» Assignment: All of the records below should be output exactly.
○ ○ ○ ○ ○
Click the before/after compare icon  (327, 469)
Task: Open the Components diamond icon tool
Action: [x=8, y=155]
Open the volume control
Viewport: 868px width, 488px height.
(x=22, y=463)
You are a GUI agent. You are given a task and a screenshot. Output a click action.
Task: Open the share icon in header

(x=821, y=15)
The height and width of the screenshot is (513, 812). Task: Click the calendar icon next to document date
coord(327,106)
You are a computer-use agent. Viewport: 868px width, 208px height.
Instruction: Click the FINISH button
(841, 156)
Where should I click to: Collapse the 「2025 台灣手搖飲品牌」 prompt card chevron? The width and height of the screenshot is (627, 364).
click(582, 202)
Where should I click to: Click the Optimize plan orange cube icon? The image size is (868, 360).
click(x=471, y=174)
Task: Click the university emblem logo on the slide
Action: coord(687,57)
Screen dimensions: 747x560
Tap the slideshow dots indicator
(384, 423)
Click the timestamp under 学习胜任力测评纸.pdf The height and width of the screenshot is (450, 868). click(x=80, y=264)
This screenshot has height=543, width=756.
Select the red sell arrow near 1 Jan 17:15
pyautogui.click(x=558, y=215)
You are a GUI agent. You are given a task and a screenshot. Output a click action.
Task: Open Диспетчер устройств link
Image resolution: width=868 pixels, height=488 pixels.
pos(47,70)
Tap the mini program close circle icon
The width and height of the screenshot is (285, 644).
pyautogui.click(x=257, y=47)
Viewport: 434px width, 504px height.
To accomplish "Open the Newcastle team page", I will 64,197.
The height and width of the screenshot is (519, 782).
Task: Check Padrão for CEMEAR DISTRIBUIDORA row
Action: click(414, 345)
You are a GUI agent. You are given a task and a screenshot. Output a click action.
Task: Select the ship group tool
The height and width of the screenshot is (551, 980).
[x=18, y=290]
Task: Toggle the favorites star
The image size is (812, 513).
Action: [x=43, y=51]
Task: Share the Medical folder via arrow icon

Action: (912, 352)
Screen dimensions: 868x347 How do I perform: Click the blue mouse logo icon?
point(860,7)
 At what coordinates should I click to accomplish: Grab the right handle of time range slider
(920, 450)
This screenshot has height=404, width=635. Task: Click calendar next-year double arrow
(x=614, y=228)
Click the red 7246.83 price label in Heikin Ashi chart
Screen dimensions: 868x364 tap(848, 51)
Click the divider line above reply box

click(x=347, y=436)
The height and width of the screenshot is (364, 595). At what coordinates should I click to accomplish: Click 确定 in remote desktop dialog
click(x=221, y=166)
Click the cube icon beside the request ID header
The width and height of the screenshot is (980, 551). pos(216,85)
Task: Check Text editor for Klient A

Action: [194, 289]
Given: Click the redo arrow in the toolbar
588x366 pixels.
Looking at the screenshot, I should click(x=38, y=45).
○ ○ ○ ○ ○
» Response:
Click the before/after compare icon  (327, 469)
Task: Open the Components diamond icon tool
Action: [x=8, y=155]
Open the volume control
Viewport: 868px width, 488px height.
(x=22, y=463)
You are a GUI agent. You are given a task and a screenshot. Output a click action.
Task: Open the share icon in header

(x=821, y=15)
The height and width of the screenshot is (513, 812). Task: Click the calendar icon next to document date
coord(327,106)
You are a computer-use agent. Viewport: 868px width, 208px height.
Instruction: Click the FINISH button
(841, 156)
Where should I click to: Collapse the 「2025 台灣手搖飲品牌」 prompt card chevron? The width and height of the screenshot is (627, 364).
click(582, 202)
Where should I click to: Click the Optimize plan orange cube icon? The image size is (868, 360).
click(x=471, y=174)
Task: Click the university emblem logo on the slide
Action: coord(687,57)
Screen dimensions: 747x560
Tap the slideshow dots indicator
(384, 423)
Click the timestamp under 学习胜任力测评纸.pdf The height and width of the screenshot is (450, 868). click(x=80, y=264)
This screenshot has height=543, width=756.
Select the red sell arrow near 1 Jan 17:15
pyautogui.click(x=558, y=215)
You are a GUI agent. You are given a task and a screenshot. Output a click action.
Task: Open Диспетчер устройств link
Image resolution: width=868 pixels, height=488 pixels.
pos(47,70)
Tap the mini program close circle icon
The width and height of the screenshot is (285, 644).
pyautogui.click(x=257, y=47)
Viewport: 434px width, 504px height.
To accomplish "Open the Newcastle team page", I will 64,197.
The height and width of the screenshot is (519, 782).
Task: Check Padrão for CEMEAR DISTRIBUIDORA row
Action: click(414, 345)
You are a GUI agent. You are given a task and a screenshot. Output a click action.
Task: Select the ship group tool
The height and width of the screenshot is (551, 980).
[x=18, y=290]
Task: Toggle the favorites star
The image size is (812, 513).
Action: [x=43, y=51]
Task: Share the Medical folder via arrow icon

Action: (912, 352)
Screen dimensions: 868x347 How do I perform: Click the blue mouse logo icon?
point(860,7)
 At what coordinates should I click to accomplish: Grab the right handle of time range slider
(920, 450)
This screenshot has height=404, width=635. Task: Click calendar next-year double arrow
(x=614, y=228)
Click the red 7246.83 price label in Heikin Ashi chart
Screen dimensions: 868x364 tap(848, 51)
Click the divider line above reply box

click(x=347, y=436)
The height and width of the screenshot is (364, 595). At what coordinates should I click to accomplish: Click 确定 in remote desktop dialog
click(x=221, y=166)
Click the cube icon beside the request ID header
The width and height of the screenshot is (980, 551). pos(216,85)
Task: Check Text editor for Klient A

Action: [194, 289]
Given: Click the redo arrow in the toolbar
588x366 pixels.
Looking at the screenshot, I should click(x=38, y=45).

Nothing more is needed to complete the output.